TEXT SEGMENT:
*-*-*
A federal jury found that a Catholic diocese breached the special relationship it had with parishioners when it covered up sexual abuse by one of its priests.

The civil jury on Tuesday awarded $ 750,000 to Frank Martinelli, who claims a priest molested him in the 1960s, starting when he was 15. The jury said the Bridgeport Roman Catholic Diocese breached its duty to Martinelli when it hid complaints about the Rev. Laurence Brett and failed to investigate.

"Justice has been delivered. We knew that there had been a cover-up. This was never a case just about me," Martinelli said.

The award was for compensatory damages. The jury also found Martinelli was entitled to punitive damages, which are limited to legal fees and associated costs. No date was set to award punitive damages.

Diocesan officials said they were disappointed but still hopeful the judge would set aside the jury verdict.

The diocese did not dispute Martinelli's claim that he was molested by Brett. But diocesan officials said they did not know about the abuse until Martinelli filed his lawsuit in 1993 and argued that the diocese could not be held responsible for the priest's actions.

"There is a substantial difference between Father Brett and the diocese. They are worlds apart," said diocesan spokesman Tom Drohan.

Martinelli, 50, claims he was sexually abused by Brett three times at St. Cecilia's Church in Stamford in the early 1960s when he was 15 and 16.

Martinelli told the jury that Brett once coerced him into performing oral sex on him by saying it was another way of receiving Holy Communion. Martinelli had alleged that the diocese knew of similar complaints of abuse against Brett as early as 1962.

During the trial, diocese officials were asked about a 1964 memo in which they made up a medical excuse to explain Brett's absence when he was sent to New Mexico after admitting having a sexual encounter with a 19-year-old Sacred Heart University student.

Brett, now 60, worked for two parishes in New Mexico, moved to Sacramento, Calif., then went to Baltimore in the late 1960s, where he taught for several years at a private high school. The diocese said it lost contact with him in 1993.

The trial began just two weeks after a Dallas jury found the diocese there grossly negligent in preventing the abuse of 11 children, including one who committed suicide, and awarded $ 119.6 million to victims.
*-*-*
RECORD EXCERPTS:
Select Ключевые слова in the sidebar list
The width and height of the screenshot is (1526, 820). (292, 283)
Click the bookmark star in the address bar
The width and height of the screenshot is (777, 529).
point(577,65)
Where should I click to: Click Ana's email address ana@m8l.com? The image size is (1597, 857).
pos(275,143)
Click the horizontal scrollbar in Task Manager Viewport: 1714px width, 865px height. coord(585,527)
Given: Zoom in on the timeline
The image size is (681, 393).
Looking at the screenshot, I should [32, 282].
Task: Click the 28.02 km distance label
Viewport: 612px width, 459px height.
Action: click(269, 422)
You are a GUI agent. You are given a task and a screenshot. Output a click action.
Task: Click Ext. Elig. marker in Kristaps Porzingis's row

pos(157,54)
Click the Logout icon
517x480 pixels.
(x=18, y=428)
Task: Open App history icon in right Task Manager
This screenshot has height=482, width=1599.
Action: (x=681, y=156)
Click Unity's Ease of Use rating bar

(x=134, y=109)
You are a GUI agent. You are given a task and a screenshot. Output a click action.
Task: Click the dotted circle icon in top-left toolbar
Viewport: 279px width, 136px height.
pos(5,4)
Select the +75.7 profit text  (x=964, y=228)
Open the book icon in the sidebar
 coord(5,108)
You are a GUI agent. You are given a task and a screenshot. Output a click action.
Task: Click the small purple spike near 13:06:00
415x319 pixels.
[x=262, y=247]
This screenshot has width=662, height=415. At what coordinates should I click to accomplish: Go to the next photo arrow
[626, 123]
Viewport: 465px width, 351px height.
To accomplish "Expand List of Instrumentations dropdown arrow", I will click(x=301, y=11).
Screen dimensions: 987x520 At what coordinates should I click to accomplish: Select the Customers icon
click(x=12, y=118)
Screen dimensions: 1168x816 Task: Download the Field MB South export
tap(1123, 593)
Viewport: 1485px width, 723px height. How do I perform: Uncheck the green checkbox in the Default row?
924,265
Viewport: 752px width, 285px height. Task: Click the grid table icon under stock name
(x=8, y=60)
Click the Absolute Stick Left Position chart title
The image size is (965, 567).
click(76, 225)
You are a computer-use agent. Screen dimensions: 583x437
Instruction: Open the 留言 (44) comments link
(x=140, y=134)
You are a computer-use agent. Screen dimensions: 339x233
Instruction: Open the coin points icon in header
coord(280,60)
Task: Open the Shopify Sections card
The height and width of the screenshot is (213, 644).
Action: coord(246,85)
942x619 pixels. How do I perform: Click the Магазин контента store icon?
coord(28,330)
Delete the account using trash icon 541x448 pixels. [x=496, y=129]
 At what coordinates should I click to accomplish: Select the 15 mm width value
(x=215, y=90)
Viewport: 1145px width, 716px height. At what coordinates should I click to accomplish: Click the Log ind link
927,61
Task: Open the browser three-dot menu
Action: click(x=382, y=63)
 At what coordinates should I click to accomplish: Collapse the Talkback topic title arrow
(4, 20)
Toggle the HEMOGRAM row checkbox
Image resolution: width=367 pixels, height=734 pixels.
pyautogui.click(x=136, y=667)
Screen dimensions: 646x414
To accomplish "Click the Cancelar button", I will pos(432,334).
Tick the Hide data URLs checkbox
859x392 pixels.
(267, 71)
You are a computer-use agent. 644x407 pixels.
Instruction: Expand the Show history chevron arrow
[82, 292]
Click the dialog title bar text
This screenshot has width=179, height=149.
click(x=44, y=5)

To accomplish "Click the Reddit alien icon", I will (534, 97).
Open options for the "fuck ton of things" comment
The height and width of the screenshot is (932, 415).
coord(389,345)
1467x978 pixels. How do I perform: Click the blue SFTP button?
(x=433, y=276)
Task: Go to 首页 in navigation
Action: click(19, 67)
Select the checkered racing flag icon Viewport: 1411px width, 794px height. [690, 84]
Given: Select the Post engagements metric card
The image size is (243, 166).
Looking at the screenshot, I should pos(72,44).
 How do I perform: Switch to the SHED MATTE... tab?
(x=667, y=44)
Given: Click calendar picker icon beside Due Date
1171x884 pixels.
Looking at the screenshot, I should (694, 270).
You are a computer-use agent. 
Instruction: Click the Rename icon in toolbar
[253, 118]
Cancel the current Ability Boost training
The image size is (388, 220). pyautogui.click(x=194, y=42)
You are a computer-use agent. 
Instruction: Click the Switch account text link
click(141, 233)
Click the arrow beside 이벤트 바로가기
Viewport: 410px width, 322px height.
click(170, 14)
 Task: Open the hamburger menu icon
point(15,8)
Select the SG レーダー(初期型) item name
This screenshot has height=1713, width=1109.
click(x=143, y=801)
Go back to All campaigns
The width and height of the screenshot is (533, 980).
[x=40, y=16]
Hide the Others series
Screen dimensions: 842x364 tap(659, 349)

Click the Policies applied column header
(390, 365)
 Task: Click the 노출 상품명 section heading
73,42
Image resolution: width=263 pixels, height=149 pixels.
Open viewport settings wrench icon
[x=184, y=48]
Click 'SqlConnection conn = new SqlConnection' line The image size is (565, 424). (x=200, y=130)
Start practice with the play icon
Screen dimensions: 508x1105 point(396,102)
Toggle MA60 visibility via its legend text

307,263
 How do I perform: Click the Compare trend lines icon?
*-*-*
WORK ORDER A: Retype the passage of the news report from "The diocese did" up to and including "spokesman Tom Drohan.", word for word.
WORK ORDER B: For each statement, state yes or no according to the news report, and quote the words of the report that settle it: (i) The $750,000 award was for compensatory damages. (ii) The diocese disputed Martinelli's claim that Brett molested him. (iii) The diocese said it lost contact with Brett in 1993.
WORK ORDER C: Render this sentence from the news report in Spanish: "Diocesan officials said they were disappointed but still hopeful the judge would set aside the jury verdict."
Rely solely on the news report, bringing in no outside knowledge.

WRITTEN ANSWER A:
The diocese did not dispute Martinelli's claim that he was molested by Brett. But diocesan officials said they did not know about the abuse until Martinelli filed his lawsuit in 1993 and argued that the diocese could not be held responsible for the priest's actions.

"There is a substantial difference between Father Brett and the diocese. They are worlds apart," said diocesan spokesman Tom Drohan.

WRITTEN ANSWER B:
(i) Yes: "The award was for compensatory damages."
(ii) No: "The diocese did not dispute Martinelli's claim that he was molested by Brett."
(iii) Yes: "The diocese said it lost contact with him in 1993."

WRITTEN ANSWER C: Los funcionarios diocesanos dijeron que estaban decepcionados, pero que aún tenían la esperanza de que el juez anulara el veredicto del jurado.